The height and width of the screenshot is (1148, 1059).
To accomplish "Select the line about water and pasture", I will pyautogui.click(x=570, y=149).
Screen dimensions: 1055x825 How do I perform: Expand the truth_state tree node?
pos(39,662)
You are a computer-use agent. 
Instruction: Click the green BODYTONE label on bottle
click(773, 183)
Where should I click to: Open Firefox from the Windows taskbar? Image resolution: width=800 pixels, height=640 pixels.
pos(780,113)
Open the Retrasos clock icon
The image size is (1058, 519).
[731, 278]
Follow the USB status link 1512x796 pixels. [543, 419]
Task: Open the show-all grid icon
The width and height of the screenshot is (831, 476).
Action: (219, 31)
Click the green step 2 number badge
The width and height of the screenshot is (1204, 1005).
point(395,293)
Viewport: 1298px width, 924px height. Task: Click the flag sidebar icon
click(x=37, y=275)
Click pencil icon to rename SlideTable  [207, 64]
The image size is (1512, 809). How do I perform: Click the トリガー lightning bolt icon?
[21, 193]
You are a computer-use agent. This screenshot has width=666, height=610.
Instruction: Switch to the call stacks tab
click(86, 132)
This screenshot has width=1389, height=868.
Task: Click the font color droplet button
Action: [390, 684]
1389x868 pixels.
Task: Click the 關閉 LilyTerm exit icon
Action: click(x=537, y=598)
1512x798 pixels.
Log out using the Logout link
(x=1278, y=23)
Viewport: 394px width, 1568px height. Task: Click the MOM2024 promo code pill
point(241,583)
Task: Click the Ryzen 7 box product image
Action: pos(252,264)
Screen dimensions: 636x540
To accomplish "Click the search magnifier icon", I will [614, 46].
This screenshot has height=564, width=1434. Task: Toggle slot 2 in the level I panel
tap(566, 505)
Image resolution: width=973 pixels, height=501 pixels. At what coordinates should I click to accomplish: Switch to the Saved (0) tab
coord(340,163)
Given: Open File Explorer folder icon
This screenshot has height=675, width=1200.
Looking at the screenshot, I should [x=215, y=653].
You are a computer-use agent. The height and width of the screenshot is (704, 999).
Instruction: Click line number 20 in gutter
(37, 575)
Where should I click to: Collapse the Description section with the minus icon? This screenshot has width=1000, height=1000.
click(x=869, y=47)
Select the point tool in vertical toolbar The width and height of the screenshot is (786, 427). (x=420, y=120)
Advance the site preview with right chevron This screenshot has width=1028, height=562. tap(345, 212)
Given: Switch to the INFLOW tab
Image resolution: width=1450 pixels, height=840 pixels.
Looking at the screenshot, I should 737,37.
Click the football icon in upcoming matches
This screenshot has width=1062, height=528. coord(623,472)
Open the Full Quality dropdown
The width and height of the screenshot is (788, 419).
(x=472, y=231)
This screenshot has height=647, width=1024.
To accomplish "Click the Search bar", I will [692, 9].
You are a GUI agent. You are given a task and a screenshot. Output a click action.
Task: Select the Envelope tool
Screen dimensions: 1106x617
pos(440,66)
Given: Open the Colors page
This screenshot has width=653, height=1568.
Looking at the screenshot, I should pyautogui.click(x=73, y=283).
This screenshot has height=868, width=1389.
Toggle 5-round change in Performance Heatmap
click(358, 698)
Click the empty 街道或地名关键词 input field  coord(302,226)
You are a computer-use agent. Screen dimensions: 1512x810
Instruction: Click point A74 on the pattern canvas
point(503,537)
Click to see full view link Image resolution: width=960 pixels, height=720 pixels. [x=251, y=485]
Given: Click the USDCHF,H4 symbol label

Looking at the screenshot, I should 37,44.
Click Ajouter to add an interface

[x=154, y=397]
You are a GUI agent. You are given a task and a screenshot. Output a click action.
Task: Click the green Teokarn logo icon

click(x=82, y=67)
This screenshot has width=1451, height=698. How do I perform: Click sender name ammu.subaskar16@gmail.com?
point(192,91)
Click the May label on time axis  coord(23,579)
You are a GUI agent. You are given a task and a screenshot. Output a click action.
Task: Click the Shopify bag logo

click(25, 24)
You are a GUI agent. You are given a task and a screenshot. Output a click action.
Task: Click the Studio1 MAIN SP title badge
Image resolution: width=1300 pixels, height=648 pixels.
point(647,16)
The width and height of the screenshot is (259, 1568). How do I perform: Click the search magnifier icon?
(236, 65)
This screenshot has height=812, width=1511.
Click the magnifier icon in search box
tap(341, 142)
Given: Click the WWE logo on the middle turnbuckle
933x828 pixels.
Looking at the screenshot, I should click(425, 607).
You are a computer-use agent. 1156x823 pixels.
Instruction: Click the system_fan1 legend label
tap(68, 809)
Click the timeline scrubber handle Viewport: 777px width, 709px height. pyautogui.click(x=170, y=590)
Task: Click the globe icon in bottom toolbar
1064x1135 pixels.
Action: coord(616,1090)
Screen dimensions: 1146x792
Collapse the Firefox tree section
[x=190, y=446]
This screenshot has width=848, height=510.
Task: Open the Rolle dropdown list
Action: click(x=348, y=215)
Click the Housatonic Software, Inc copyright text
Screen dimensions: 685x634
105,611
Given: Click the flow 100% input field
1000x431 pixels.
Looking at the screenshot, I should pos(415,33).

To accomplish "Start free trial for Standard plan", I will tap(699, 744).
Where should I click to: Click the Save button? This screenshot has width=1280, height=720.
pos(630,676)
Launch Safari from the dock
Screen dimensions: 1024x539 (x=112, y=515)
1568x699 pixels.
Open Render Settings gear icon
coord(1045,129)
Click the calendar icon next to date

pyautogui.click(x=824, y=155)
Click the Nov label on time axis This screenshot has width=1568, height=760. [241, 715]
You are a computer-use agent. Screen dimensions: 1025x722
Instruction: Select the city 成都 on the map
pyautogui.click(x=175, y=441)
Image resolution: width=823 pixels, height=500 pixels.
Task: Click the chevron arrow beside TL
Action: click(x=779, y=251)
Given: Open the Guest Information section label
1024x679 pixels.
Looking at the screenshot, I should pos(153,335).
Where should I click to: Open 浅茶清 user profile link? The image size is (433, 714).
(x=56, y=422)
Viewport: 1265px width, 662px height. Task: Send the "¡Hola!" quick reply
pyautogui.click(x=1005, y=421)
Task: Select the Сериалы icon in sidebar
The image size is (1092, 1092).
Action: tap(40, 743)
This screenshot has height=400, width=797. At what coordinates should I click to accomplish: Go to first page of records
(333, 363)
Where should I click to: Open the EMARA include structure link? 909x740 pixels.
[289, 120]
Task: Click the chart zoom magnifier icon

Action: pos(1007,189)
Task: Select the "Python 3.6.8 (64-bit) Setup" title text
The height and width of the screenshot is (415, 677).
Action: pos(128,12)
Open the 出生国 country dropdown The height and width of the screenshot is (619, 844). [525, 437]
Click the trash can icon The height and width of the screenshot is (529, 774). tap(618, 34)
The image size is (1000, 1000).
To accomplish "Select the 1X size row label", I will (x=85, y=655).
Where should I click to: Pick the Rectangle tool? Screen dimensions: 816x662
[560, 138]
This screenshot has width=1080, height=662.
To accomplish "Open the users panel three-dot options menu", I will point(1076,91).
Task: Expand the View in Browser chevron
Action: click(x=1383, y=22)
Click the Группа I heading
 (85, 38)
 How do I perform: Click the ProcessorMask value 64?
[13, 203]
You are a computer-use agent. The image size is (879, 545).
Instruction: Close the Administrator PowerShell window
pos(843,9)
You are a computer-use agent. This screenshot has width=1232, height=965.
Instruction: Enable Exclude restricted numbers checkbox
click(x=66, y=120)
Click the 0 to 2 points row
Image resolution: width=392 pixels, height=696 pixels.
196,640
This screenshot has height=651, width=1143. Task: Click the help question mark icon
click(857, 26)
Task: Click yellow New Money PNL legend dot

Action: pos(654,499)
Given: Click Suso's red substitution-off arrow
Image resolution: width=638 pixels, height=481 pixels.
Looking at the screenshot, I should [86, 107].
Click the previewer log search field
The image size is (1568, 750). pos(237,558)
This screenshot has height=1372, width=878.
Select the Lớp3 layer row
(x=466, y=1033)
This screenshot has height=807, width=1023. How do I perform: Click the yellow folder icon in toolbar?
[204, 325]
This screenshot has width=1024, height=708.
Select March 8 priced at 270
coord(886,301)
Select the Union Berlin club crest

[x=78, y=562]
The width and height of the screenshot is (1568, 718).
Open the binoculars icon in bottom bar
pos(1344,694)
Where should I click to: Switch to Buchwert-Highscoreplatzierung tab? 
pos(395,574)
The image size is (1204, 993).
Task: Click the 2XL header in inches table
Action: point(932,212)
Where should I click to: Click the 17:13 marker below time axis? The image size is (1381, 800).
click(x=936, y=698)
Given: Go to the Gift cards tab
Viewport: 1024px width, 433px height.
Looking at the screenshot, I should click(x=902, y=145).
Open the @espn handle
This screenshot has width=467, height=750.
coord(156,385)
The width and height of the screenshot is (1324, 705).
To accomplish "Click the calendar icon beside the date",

:::

Send back exactly the lines of the listing above starting at the one with "Click the green step 2 number badge" and ending at the one with "has width=666, height=610.", inclusive, and no others.

• _Solution for this problem_
Click the green step 2 number badge
The width and height of the screenshot is (1204, 1005).
point(395,293)
Viewport: 1298px width, 924px height. Task: Click the flag sidebar icon
click(x=37, y=275)
Click pencil icon to rename SlideTable  [207, 64]
The image size is (1512, 809). How do I perform: Click the トリガー lightning bolt icon?
[21, 193]
You are a computer-use agent. This screenshot has width=666, height=610.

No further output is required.